-- Study material follows --

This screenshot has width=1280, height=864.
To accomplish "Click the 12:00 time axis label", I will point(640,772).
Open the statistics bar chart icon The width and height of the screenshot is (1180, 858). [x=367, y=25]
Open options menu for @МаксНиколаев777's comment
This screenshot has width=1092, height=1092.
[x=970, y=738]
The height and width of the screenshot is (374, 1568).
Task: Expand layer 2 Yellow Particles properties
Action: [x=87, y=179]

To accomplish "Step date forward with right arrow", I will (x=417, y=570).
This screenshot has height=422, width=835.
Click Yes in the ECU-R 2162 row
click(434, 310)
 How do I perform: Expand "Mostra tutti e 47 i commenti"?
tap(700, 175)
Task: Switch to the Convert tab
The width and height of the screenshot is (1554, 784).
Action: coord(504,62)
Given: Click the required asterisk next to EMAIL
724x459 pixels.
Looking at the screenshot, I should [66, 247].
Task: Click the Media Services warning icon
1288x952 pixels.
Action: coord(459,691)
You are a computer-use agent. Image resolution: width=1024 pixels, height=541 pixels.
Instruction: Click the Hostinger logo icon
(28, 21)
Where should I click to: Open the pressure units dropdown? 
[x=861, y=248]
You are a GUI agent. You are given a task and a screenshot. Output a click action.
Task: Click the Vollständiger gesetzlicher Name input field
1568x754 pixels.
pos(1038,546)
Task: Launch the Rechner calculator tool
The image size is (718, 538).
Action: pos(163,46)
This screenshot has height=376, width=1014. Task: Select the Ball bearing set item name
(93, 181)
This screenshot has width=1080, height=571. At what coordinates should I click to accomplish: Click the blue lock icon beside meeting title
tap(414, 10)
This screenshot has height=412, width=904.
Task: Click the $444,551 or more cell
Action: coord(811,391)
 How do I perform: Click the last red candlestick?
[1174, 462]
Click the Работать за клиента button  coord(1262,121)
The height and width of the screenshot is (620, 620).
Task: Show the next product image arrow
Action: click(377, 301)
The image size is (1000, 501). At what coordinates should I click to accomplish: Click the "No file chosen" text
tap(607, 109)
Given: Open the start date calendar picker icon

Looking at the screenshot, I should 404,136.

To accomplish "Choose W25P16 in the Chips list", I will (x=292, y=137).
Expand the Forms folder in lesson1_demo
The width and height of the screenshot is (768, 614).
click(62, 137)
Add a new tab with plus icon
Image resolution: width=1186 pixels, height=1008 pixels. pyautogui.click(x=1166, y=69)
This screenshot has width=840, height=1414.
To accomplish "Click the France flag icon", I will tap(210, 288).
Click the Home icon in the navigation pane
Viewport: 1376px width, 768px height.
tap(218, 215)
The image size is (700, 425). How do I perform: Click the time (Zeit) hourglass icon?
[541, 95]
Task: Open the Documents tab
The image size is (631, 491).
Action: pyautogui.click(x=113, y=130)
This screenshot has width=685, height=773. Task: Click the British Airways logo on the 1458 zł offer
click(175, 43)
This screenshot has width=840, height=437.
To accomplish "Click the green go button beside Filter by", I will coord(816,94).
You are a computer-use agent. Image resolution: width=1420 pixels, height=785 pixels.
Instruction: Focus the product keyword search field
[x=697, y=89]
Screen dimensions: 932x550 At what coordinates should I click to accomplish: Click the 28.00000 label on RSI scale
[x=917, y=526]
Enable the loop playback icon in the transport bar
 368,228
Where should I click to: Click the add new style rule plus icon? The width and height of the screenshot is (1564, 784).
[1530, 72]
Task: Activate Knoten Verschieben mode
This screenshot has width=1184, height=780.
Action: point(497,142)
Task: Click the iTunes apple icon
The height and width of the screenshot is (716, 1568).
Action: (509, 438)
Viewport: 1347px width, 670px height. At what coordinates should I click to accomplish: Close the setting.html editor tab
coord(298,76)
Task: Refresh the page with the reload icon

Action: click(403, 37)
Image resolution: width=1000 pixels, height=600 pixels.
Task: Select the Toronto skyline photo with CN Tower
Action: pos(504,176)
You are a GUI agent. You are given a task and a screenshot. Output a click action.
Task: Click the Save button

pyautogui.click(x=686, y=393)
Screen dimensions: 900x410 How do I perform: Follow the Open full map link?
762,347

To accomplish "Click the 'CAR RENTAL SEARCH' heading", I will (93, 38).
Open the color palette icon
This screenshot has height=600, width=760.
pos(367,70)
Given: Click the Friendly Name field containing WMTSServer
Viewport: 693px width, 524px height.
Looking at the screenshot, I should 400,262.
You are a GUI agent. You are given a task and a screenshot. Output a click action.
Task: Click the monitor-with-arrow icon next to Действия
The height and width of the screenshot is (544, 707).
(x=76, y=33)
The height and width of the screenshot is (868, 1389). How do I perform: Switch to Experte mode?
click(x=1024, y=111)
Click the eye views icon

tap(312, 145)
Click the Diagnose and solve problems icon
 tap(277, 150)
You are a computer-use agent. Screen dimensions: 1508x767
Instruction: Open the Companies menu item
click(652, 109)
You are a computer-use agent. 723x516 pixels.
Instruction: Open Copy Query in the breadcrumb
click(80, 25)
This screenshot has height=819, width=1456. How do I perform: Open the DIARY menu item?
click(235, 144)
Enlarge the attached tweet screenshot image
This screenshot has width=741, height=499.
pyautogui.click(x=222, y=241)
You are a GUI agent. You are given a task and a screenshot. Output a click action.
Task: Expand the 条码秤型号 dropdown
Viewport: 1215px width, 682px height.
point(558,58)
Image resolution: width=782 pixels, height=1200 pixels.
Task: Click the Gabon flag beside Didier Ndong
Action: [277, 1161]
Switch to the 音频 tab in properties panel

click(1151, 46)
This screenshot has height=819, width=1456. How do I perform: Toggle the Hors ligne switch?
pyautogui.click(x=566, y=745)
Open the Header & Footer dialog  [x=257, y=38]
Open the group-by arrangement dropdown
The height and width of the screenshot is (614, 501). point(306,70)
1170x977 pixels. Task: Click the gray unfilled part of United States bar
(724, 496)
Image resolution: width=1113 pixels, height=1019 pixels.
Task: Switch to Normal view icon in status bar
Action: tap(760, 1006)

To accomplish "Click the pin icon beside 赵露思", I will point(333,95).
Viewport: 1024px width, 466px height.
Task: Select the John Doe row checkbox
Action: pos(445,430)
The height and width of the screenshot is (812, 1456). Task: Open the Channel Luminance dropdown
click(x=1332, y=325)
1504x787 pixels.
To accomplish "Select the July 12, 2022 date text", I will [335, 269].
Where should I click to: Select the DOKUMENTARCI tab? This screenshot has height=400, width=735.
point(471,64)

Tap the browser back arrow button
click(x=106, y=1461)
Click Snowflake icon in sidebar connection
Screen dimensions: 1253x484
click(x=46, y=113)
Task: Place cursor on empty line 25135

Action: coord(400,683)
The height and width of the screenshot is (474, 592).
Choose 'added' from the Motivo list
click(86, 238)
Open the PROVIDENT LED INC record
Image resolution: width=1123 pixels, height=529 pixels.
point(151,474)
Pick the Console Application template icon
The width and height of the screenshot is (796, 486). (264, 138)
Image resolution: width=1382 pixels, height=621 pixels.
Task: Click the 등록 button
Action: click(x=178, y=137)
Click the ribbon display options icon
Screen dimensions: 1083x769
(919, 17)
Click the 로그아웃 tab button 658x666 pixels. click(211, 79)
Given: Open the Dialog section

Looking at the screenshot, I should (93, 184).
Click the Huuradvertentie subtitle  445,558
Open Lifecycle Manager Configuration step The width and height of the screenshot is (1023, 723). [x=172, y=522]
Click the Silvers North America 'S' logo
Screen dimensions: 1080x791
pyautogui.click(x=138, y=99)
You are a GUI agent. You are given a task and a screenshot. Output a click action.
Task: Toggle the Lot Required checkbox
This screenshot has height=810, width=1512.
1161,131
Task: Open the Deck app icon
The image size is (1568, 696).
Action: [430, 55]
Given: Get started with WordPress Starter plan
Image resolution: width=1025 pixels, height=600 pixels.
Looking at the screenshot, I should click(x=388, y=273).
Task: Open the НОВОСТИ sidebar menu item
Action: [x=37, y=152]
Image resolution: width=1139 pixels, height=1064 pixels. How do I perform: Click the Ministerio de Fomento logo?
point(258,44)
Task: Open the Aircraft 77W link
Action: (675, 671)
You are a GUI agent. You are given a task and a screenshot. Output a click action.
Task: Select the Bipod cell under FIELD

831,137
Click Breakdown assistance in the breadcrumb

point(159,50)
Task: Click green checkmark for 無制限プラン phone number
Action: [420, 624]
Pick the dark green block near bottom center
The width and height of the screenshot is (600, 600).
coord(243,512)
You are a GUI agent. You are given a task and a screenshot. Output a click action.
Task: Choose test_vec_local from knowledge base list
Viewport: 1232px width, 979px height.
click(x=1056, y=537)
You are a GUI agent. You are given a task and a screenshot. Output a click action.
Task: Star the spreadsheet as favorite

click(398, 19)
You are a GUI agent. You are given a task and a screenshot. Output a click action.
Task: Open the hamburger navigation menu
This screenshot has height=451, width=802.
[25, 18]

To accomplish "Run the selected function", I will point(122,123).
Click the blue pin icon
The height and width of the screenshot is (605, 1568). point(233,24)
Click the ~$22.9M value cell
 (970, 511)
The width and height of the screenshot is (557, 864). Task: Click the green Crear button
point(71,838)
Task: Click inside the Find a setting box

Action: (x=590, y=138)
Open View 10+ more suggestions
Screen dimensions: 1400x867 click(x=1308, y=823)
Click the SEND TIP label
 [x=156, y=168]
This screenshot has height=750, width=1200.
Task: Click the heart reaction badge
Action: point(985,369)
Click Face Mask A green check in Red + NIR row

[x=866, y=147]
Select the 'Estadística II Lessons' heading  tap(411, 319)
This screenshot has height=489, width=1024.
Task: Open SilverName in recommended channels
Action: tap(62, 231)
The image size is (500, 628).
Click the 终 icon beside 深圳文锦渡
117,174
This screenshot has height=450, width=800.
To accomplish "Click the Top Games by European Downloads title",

-- Study material concluded --

**Problem**
Show each line in the listing above that has "computer".

**Answer to this problem**
You are a computer-use agent. Image resolution: width=1024 pixels, height=541 pixels.
You are a computer-use agent. Image resolution: width=1420 pixels, height=785 pixels.
You are a computer-use agent. Screen dimensions: 1508x767
You are a computer-use agent. 723x516 pixels.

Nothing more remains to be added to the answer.